(Dataset excerpts)
+ + +
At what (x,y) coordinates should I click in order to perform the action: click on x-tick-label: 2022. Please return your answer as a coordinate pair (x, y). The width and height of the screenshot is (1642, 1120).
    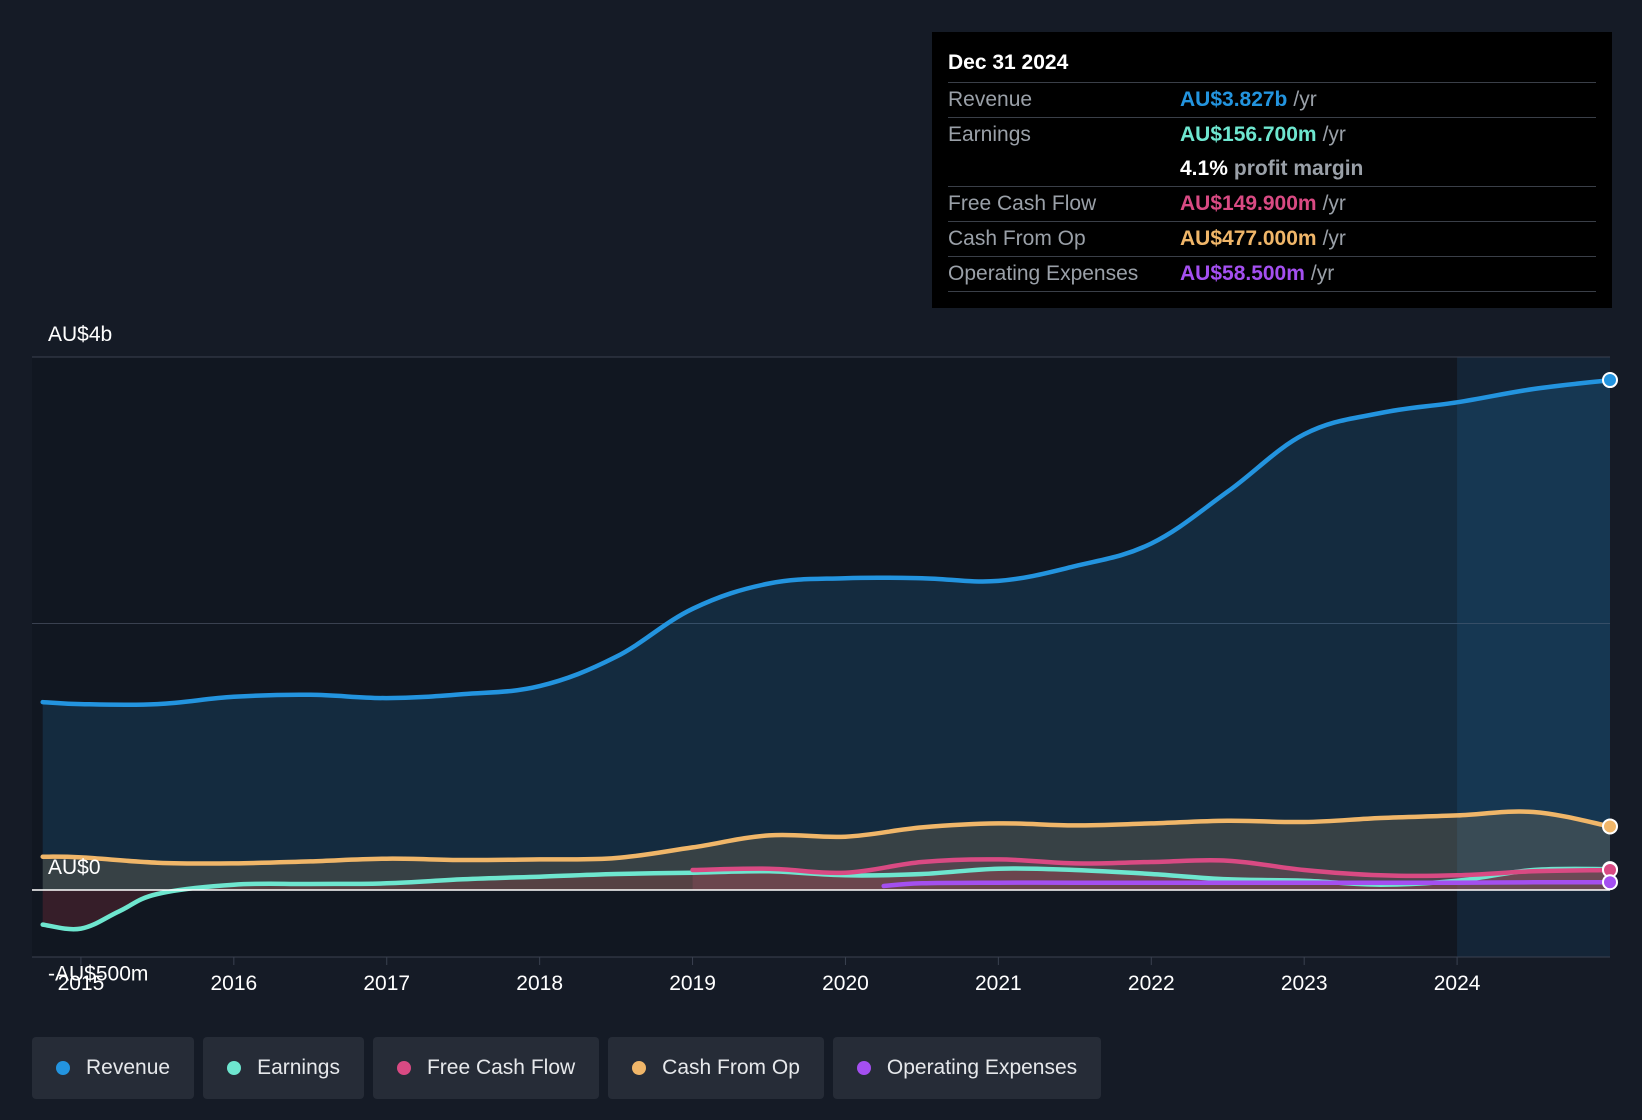
    Looking at the image, I should click on (1152, 984).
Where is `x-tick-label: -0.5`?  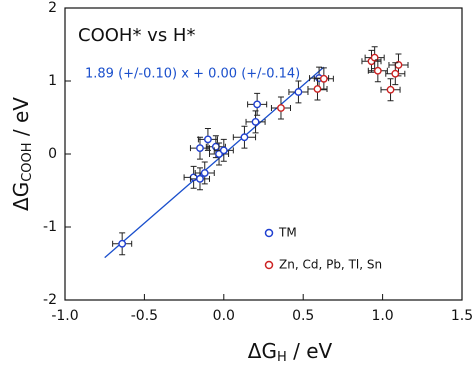
x-tick-label: -0.5 is located at coordinates (144, 316).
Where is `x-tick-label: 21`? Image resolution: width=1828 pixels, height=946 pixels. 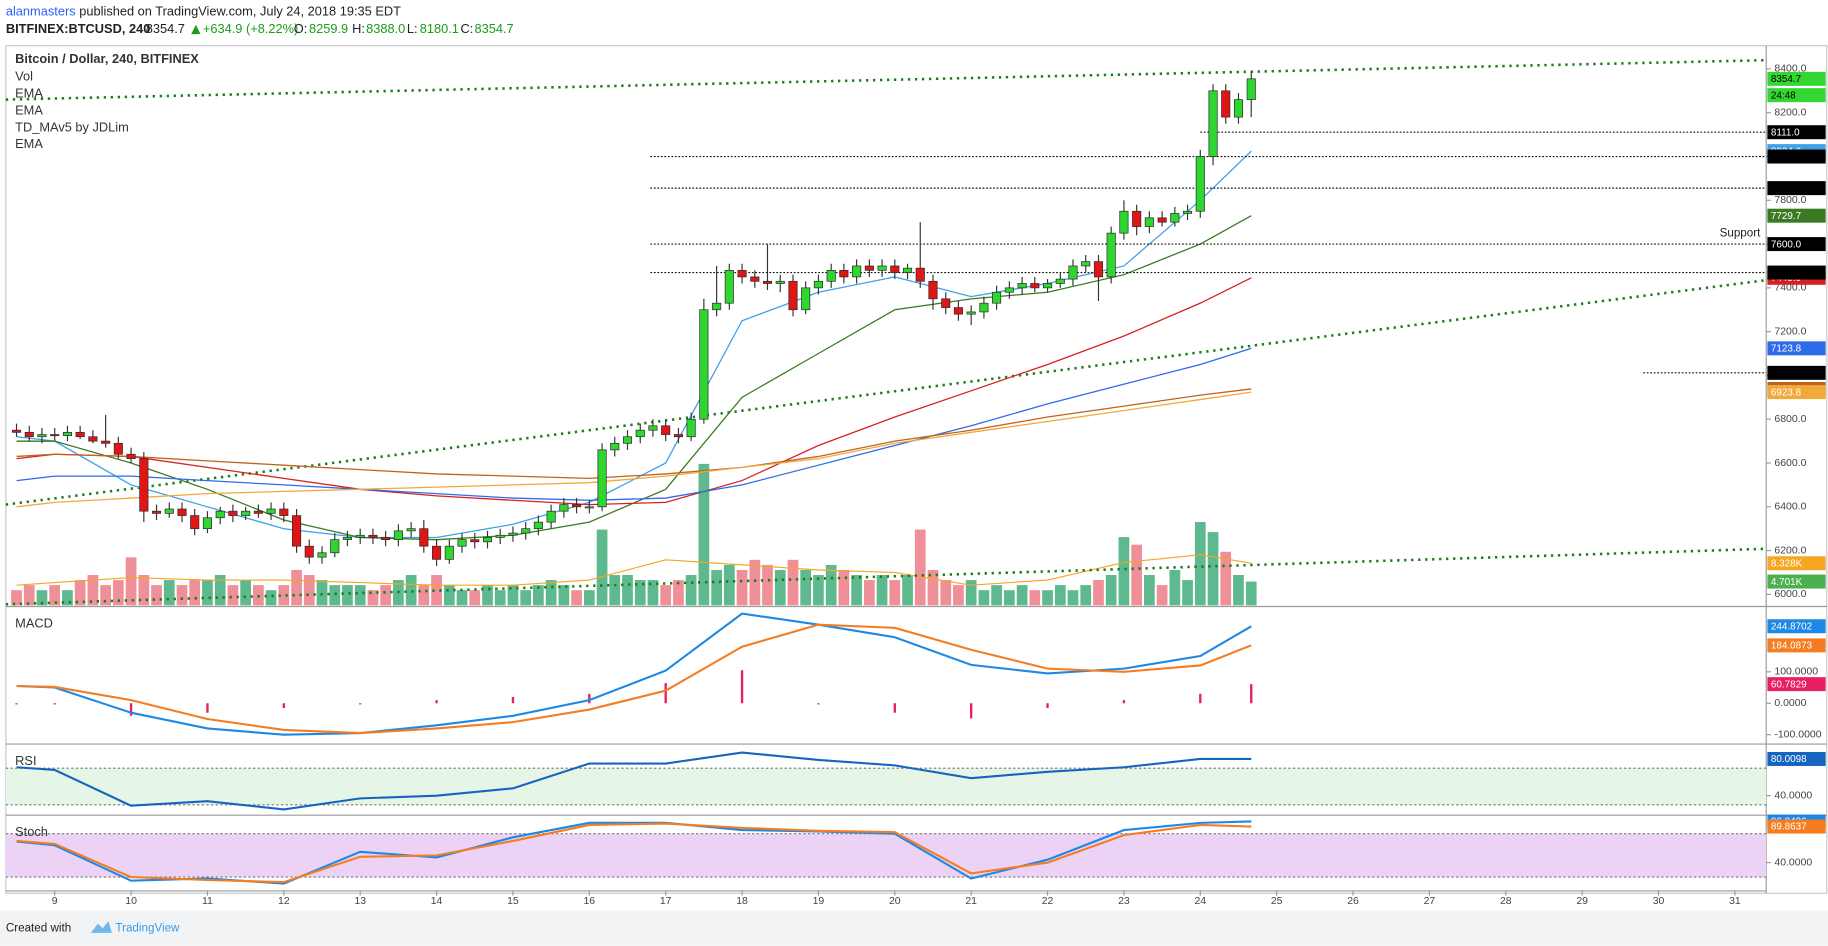
x-tick-label: 21 is located at coordinates (971, 902).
+ + +
EXERCISE GOAL – Quote every line of the data above word for word, leaving out the pictures.

TASK OUTPUT –
At what (x,y) coordinates should I click in order to perform the action: click on x-tick-label: 2022. Please return your answer as a coordinate pair (x, y). The width and height of the screenshot is (1642, 1120).
    Looking at the image, I should click on (1152, 984).
Where is `x-tick-label: -0.5`?  
x-tick-label: -0.5 is located at coordinates (144, 316).
Where is `x-tick-label: 21`? Image resolution: width=1828 pixels, height=946 pixels. 
x-tick-label: 21 is located at coordinates (971, 902).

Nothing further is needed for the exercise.